The Land Office report published in the Cheyenne Wyoming Leader newspaper of Dec. 18, 1875 is confusing, but reaffirms that Hodgeman’s claim was dated 1870 and that he got his patent deed to the property in 1875. The report also says that Hodgeman tried to assert his ownership of 73 acres of “his” land that the UPRR occupied, some of which actually belonged to Carroll. The railroad disputed, but because Hodgeman had a patent deed, the company gave in and bought Hodgeman’s portion of the 73 acres. Then the railroad went after Carroll’s property by filing suit to obtain it.

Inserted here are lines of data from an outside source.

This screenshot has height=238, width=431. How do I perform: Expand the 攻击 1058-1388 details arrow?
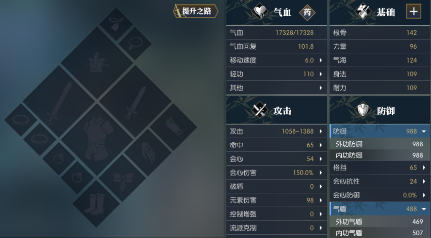321,131
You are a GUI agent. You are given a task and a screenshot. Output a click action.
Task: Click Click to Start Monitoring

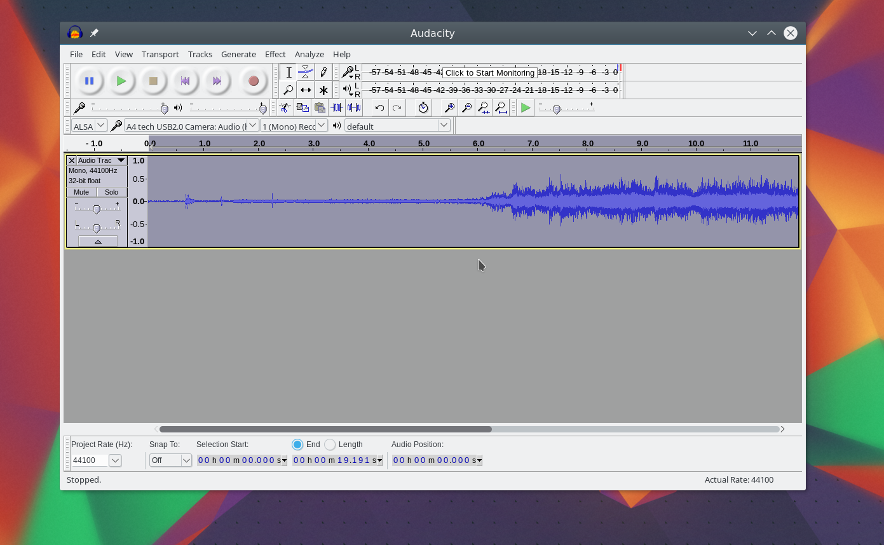(x=489, y=72)
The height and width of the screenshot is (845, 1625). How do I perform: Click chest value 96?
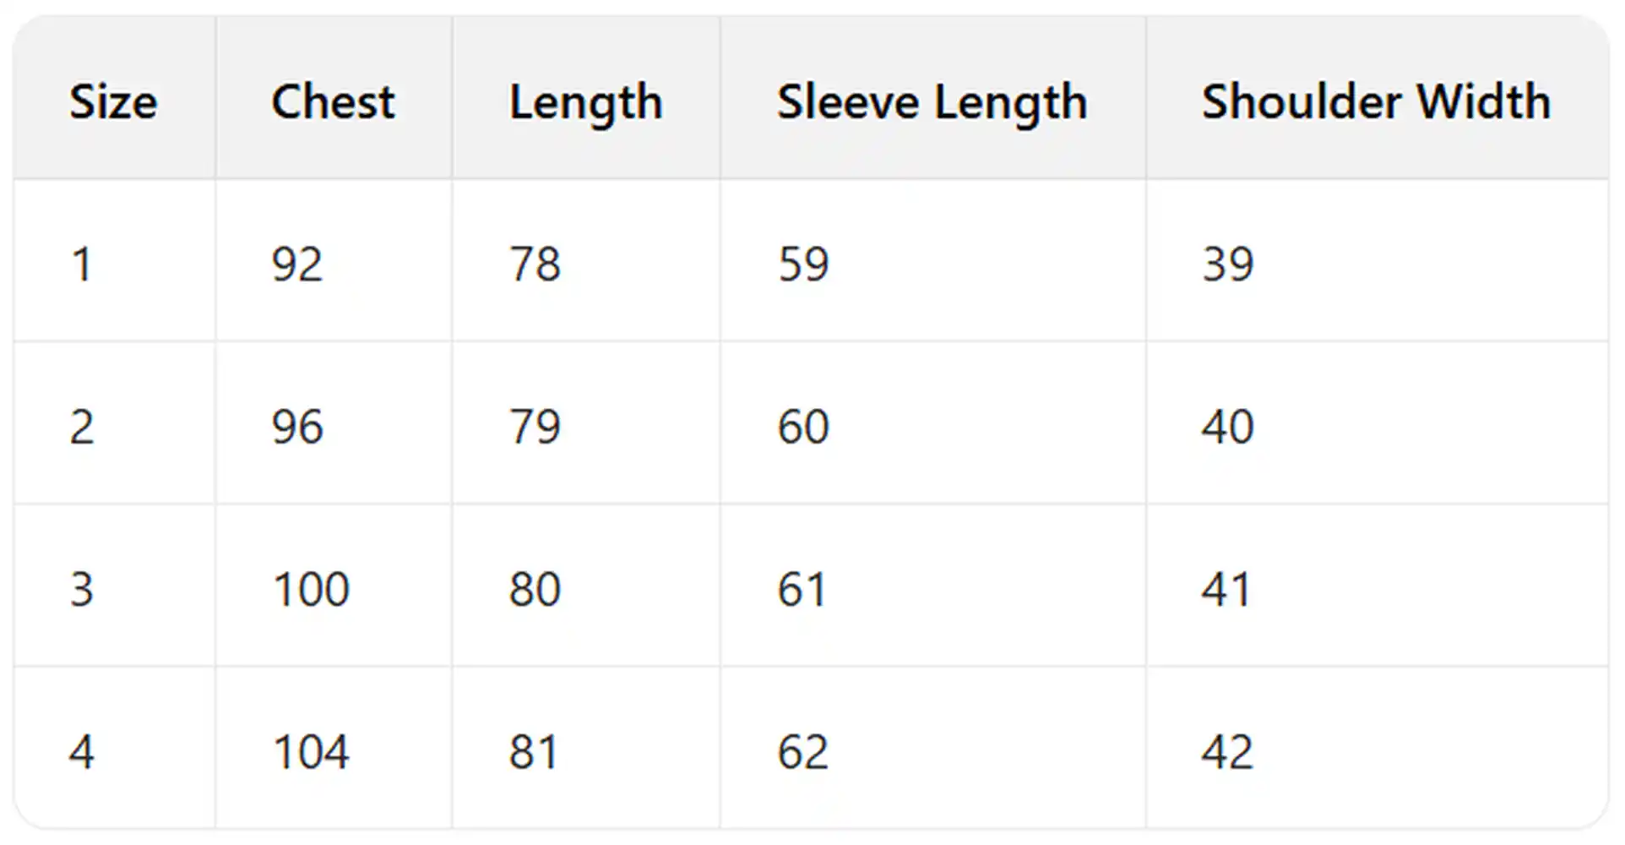297,427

There is no doubt that Carroll was here first, but the legality of his land claim to the southeastern quarter of Section 32, Township 16, Range 73 was the issue.

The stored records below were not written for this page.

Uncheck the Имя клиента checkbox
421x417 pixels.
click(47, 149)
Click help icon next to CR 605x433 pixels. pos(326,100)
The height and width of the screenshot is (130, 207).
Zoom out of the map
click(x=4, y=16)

Playing “tug of war” with a house
In late April of 1875, Carroll, already besieged by the UPRR, had another annoyance from Hodgeman. The latter moved a different house onto Carroll’s land, complete with its occupant.
Carroll hitched up four mules and moved the house back to Hodgeman’s land. The Laramie Daily Sun of May 1, 1875 says that the occupant involved was Laramie pioneer, Ira Pease, also in on the “swindle.” The paper reported that Pease had been installed in the house “with an arsenal strapped to his back.”
The result was a “To All Whom it May Concern” ad in the Laramie Sentinel on May 8, 1875, paid by Carroll, saying that the Land Office should recall the patent granted to Hodgeman because it was “obtained by misrepresentation, false-hood and fraud.”
The ad goes further to say: “All persons are hereby forbid purchasing any portion of the west half of the southeast quarter of section thirty two (32), township sixteen (16), range seventy-three (73) west, of the said H.D. Hodgeman, or any other person, by reason of the fraud aforesaid and by reason my right and title to the said land. [signed] Michael A. Carroll Laramie, Wyo., Ap’l 30, ’75.”
It would require some digging to learn is anything resulted from the December 1875 report of the General Land Office. But the director, S.S. Burdett , ordered that Michael Carroll’s petition to invalidate Hodgeman’s claim be reopened, and “when testimony has been all taken, the case will be referred to [U.S.] Attorney General Pierrepont, in order that he may bring an action in the name of the United States for the recision or forfeiture of Hodgeman’s patent.”
Where’s Carroll’s Legacy?
There is a new street named Carroll Ave. north of Curtis St. on the east side of Love’s Truck Stop. It is mostly vacant except for trucking businesses, though very appropriate for this former wagon master. It is ironic that Carroll’s adversary, Henry Hodgeman, has a namesake street as well as a subdivision where the Old Carroll House sits. It could be debatable whether Hodgeman had the right to cause a plat map to be drawn up, much less to be adopted. Untangling the legal mess in 2020 is a job for the lawyers. Maintaining the legacy of Michael Carroll is a job for local historians.